How do corporate bonds make returns?
There is a debt market where several bonds are traded. This market is where the price of various bonds can increase or fall, as they do in the stock market. For instance when a mutual fund purchases a bond, and its price rises. In the end, it could earn an additional amount of money above and beyond what it would have made from the interest earnings on its own. But, it might also turn around.
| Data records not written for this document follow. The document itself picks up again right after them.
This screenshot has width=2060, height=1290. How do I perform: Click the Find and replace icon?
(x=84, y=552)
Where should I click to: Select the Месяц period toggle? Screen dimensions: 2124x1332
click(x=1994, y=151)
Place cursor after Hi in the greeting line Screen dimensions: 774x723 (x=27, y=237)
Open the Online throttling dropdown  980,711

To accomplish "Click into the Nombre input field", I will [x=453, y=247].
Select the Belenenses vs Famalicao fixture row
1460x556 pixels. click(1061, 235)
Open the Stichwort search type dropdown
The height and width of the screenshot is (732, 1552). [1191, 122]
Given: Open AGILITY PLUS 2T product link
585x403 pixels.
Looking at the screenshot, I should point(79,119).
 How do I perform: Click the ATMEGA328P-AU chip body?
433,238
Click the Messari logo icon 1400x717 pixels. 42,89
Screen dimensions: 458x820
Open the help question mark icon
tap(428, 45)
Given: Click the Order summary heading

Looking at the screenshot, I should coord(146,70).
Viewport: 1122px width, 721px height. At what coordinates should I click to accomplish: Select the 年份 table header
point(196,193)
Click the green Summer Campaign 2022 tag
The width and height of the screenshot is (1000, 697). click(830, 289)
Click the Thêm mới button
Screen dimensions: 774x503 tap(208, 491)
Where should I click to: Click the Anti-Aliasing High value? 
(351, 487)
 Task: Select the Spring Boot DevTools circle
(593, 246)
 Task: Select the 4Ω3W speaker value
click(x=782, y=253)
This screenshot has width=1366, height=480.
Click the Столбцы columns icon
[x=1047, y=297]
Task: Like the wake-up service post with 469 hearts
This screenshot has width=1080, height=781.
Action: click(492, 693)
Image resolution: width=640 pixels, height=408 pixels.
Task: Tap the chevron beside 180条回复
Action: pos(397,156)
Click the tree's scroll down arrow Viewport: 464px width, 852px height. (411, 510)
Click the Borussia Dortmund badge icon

Funds for corporate bonds of various types
The general rule is that there are two kinds of corporate bond funds.
- Type One:Type one corporate bond are issued to high-rated companies, private sector (PSU) firms and banks.
- Typ TwoType Two corporate bonds have a lower rating and are used to invest in companies like ‘AA-‘ and below. Let’s look at a straightforward example to help us understand this. Suppose, you have a CRISIL “A” rating bond that has a one-year residual maturity has an 0.56 percent chance of default and a CRISIL “A” rating bond that has a 3-year residual maturity has a 4.79% chance of defaulting. Most corporate bond funds will allocate at least half of their portfolio to bonds that have AA ranks or lower. This means that there’s always the risk of some or the other bond in the portfolio defaulting which could result in a reduction of returns to the portfolio.